Since the ground truth is not known, we compared our measurements with other estimates and simulated different scenarios to evaluate the accuracy of our method. To our best knowledge, this is the first accurate measurement of the popularity of cryptographic libraries not based on proxy information like web server fingerprinting, but directly on the number of observed unique keys.

Classification tool for the ACSAC 2017 paper

Java tool used to estimate the share of cryptographic libraries from datasets of RSA keys. The measurement is based on subtle biases in different key generation methods used by cryptographic libraries, as introduced at the USENIX Security 2016 conference.

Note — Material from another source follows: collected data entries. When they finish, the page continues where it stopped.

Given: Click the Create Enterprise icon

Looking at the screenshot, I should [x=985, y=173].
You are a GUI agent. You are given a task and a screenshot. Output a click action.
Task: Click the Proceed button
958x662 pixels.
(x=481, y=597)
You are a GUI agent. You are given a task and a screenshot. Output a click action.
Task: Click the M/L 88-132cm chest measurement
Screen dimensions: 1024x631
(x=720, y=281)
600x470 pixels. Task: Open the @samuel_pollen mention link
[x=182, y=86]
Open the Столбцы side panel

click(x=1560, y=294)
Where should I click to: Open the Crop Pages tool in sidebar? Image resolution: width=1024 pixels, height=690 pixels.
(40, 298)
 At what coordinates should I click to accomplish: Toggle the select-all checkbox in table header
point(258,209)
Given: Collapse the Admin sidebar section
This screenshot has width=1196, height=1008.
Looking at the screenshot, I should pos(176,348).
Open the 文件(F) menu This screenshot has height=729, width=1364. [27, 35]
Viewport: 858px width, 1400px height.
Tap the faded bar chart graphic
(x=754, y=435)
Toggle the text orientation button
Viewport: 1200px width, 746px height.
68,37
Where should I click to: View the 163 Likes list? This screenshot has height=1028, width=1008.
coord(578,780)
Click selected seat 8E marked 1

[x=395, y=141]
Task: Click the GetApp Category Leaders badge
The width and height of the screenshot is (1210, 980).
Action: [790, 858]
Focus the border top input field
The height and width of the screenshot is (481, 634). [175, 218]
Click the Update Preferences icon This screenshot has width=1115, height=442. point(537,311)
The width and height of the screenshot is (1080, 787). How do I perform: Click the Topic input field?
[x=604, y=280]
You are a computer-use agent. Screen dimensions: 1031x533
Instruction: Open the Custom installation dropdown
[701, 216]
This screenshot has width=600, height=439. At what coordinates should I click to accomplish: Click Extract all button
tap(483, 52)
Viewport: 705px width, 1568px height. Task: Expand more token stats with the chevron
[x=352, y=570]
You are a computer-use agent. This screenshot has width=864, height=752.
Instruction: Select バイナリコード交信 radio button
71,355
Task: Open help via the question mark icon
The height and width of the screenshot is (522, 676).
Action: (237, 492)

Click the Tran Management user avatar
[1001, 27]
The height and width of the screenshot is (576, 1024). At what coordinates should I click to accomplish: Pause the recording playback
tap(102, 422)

Conference website: https://www.acsac.org/2017

Paper website: https://www.acsac.org/2017/openconf/modules/request.php?module=oc_program&action=summary.php&id=106

Project details: https://crocs.fi.muni.cz/public/papers/acsac2017

Data processing (TLS, PGP): https://github.com/crocs-muni/acsac2017-data-tools

Data processing (Certificate Transparency): https://github.com/crocs-muni/acsac2017-certificate-transparency-java

This project extends the work presented in the paper "The Million-Key Question – Investigating the Origins of RSA Public Keys"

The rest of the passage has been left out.